Raffaele Fitto, ex ministro per il Sud e oggi al centro della partita europea, ha rassicurato più volte che nessuna risorsa sarà dirottata fuori dalla coesione, e che anzi verranno mantenuti i criteri storici di distribuzione. Il suo approccio, improntato a rigore tecnico e capacità negoziale, è stato apprezzato anche da forze politiche al di fuori del suo schieramento. Fitto sta portando avanti una linea che tenta di conciliare disciplina finanziaria e protezione dei territori più vulnerabili, in un contesto che vede anche una crescente attenzione al riarmo, alla competitività industriale e alla sicurezza energetica dell’Unione.
L’Italia, in questo contesto, appare rafforzata sul piano politico. Ventola, come altri rappresentanti italiani a Bruxelles, segnala come la percezione del governo guidato da Giorgia Meloni sia cambiata radicalmente. Non più un attore incerto e provvisorio, ma un governo stabile, capace di interlocuzioni costanti e credibili. La stessa continuità nella rappresentanza politica, con ministri e commissari che portano avanti linee coerenti, ha contribuito a modificare l’immagine dell’Italia nelle istituzioni comunitarie.
Al di là del linguaggio diplomatico e delle dichiarazioni di principio, resta il nodo politico della prossima programmazione.
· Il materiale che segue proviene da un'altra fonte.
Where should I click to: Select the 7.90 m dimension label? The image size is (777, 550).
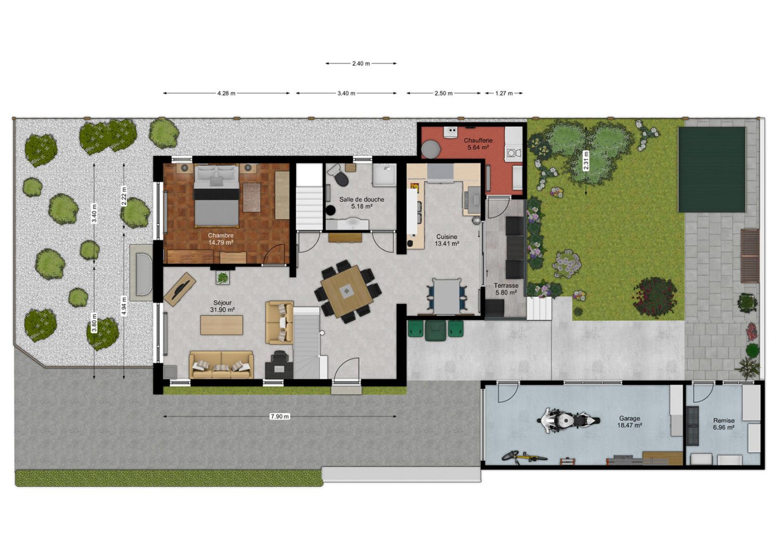tap(280, 416)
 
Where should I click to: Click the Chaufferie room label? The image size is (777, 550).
tap(479, 141)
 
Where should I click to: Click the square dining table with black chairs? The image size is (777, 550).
tap(347, 291)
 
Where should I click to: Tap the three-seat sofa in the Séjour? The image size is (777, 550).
tap(221, 364)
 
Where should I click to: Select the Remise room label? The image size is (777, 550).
tap(724, 420)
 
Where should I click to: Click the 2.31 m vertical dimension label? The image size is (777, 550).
tap(586, 160)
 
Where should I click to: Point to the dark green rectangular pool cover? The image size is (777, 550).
tap(712, 170)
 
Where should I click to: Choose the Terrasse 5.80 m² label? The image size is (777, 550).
tap(506, 289)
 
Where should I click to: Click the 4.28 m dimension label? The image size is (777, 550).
tap(227, 93)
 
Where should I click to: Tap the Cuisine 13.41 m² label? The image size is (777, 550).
tap(447, 240)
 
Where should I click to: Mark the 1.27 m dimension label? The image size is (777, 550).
tap(504, 93)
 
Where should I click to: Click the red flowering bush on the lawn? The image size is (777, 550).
tap(655, 297)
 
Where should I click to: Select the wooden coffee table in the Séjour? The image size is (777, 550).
tap(222, 325)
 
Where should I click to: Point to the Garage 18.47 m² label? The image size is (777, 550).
tap(630, 421)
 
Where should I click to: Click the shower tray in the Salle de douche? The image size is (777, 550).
tap(384, 176)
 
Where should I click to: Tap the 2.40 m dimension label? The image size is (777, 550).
tap(361, 64)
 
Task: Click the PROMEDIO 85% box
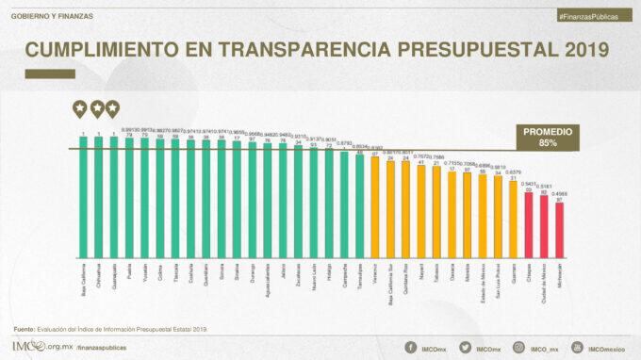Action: [547, 137]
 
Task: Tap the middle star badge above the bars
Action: [97, 108]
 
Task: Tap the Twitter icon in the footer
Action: [465, 348]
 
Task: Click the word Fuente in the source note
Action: [25, 328]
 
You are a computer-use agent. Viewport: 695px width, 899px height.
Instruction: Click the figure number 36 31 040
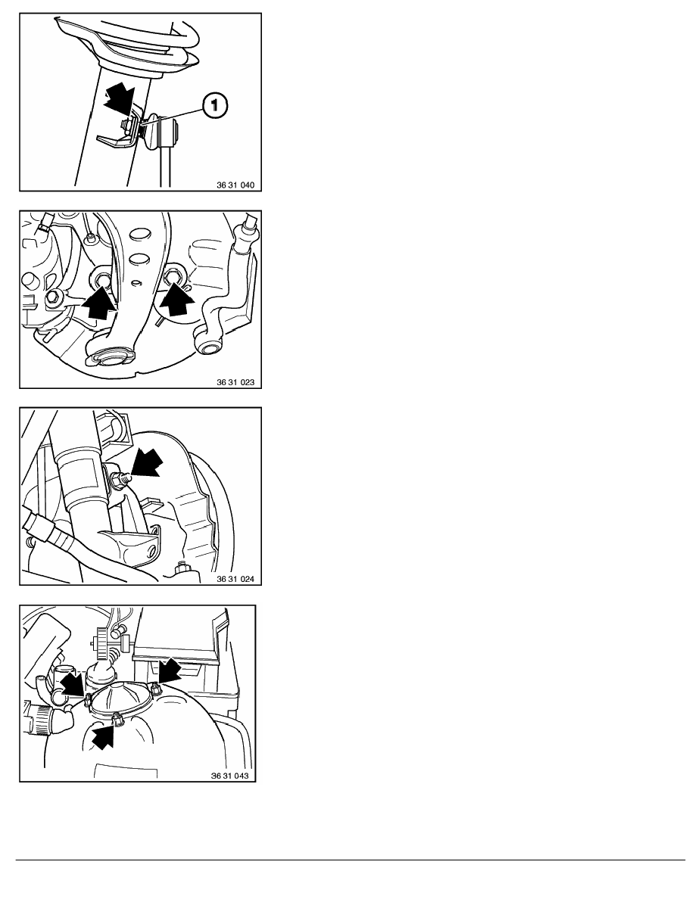click(x=235, y=185)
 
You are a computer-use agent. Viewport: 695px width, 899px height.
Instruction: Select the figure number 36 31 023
click(x=235, y=382)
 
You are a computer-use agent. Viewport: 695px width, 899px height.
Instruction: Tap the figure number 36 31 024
click(x=235, y=579)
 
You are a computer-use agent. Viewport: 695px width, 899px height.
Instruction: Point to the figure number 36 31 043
click(x=230, y=776)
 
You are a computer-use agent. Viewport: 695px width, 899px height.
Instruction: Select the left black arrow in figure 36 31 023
click(x=98, y=303)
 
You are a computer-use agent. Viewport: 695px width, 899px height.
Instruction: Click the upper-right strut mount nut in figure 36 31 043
click(x=155, y=688)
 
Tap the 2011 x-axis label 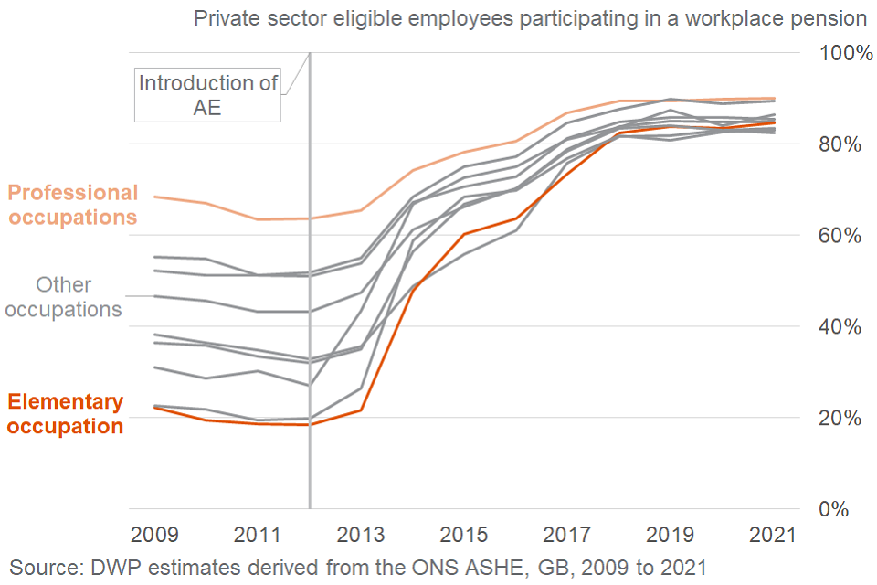[x=259, y=535]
Due visioni si stanno lentamente contrapponendo: da un lato chi vede nella coesione una politica “classica” da aggiornare ma difendere, dall’altro chi la considera ormai superata rispetto alle nuove priorità strategiche europee. La linea di faglia passa anche all’interno delle stesse istituzioni Ue, con una Commissione che guarda a nuovi strumenti comuni, mentre il Parlamento e il Comitato delle Regioni insistono sulla necessità di tutelare la dimensione territoriale, evitando che la coesione venga assorbita in un fondo unico indistinto.
A Bari si è respirata la consapevolezza di essere all’inizio di una trattativa complessa, dove nulla è ancora deciso, ma in cui l’Italia – e in particolare il Sud – non può permettersi di abbassare la guardia. In gioco non ci sono solo risorse economiche, ma il futuro di milioni di cittadini europei che vivono ai margini dello sviluppo. E da questo punto di vista, le scelte che verranno prese nei prossimi mesi definiranno non solo l’equilibrio tra centro e periferia, ma anche il senso stesso dell’integrazione europea.